Reed’s fatherly instincts made me swoon more than any swooniness I’d ever felt. Like, maximum swoonage.

The way his strong arms held her securely, with no effort at all.

How his hand gently braced her head each time he had to turn his body or dip down.

He turned and looked over his free shoulder.

“Should I wake her up to eat some dinner?” His lips were turned down in concern, and that tired defeat crept back into his eyes.

I wished he could see what I saw when he cared for Abigail.

I shook my head. “She’s had a long day, Reed. Let her sleep. It’s okay.”

His brows clumped together, so I approached him and rested my hand on his shoulder. I was close enough and so tempted to nuzzle against him and wrap my arms around him—and her—and give him the comforting touch he deserved so much.

“It’s okay. Not every day is going to be perfect. It’s much more important to listen to her needs than to plan out each check mark of the day down the list of perfect parenting.”

He released a heavy breath. “All right, I’m going to go tuck her in.”

Was this where we’d say good night? Was he going to try to kiss me goodbye?

With one arm, he easily held Abi, and the other gently gripped my arm. “Please stay?”

His longing eyes were so deeply fixed on me and my response. “Okay.” I bit my lip and placed my hand over his. “Go take care of her.
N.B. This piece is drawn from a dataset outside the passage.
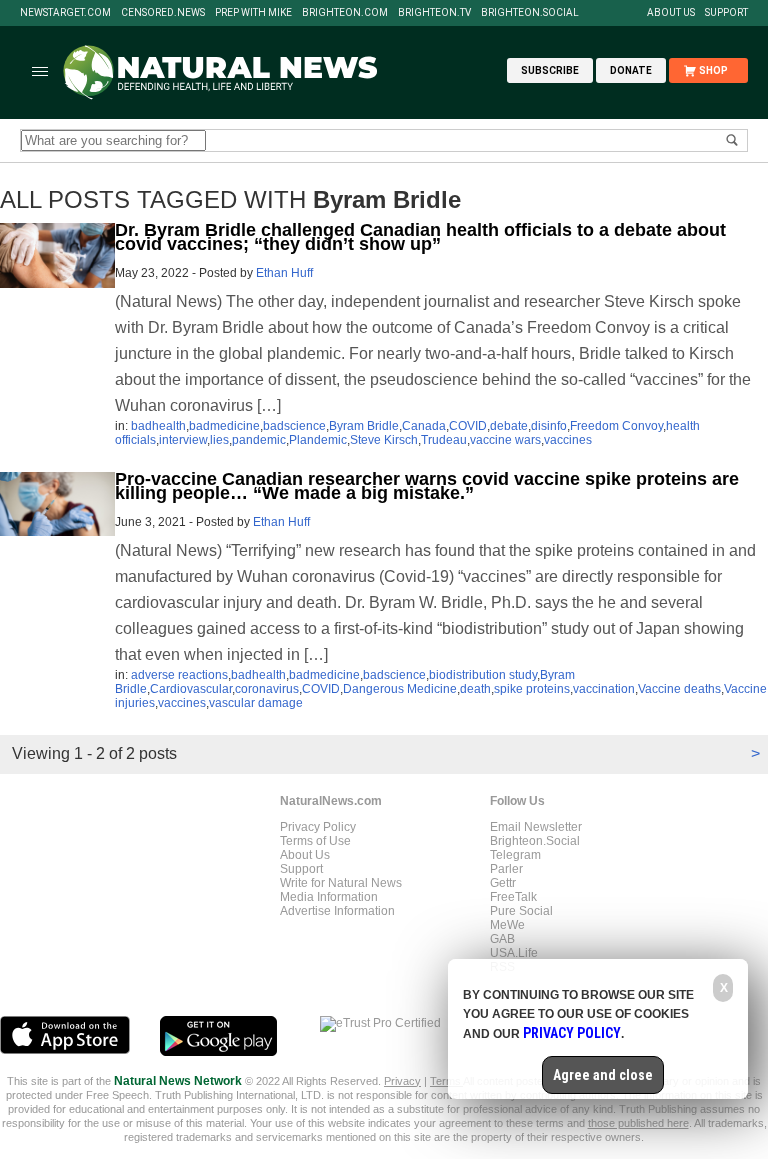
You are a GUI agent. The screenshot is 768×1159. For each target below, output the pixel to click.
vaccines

I’ll be here.”

The relief on his face liquefied my insides.

He stared over his shoulder at me as long as he could before disappearing down the hall, like he was afraid I would turn and run if he didn’t keep an eye on me.

But puddles of goo couldn’t move, and all I could do was smile back until his frame was gobbled up by the hallway’s darkness.

Meandering to the couch, I flicked on a lamp and plopped onto the cushions, watching crumbs bounce at the impact.

As I lay in the quiet room, my head churned with thoughts and my body thrummed.

I wish I had a pad of paper, because the pros-and-cons list in my mind kept getting smudged and erased as emotions ebbed and flowed through me.

My heart was 100 percent there—had been since I fell hard on our cruise.

Was already there as I pined over him all summer.

And it was there when I laid eyes on him on the first day of school.

He had me. But he also had Abi. He had grief to process.

He had battles to fight, and as small in comparison as it sounded, I had an important promotion at stake. One that meant so much to me.

With the exhaustion of it all, I began nodding off a few times and eventually let myself snooze.

When I woke, I checked my phone, finding it had been an hour.

I slipped down the hallway and peeked into Abigail’s room.

She was fast asleep, her blanket tugged up to her chin, Cheeto and three other animal friends I’d never met tucked in on both sides of her.

Reed was sitting on the floor, his head resting on the bed, fast asleep.

His hand still reached out, holding Abi’s.

I realized two things as I stood in the doorway and took them in. First, Reed’s “Dad Energy” was far more dangerous than any flirtations or heated moments between us—even the oiled and shirtless ones.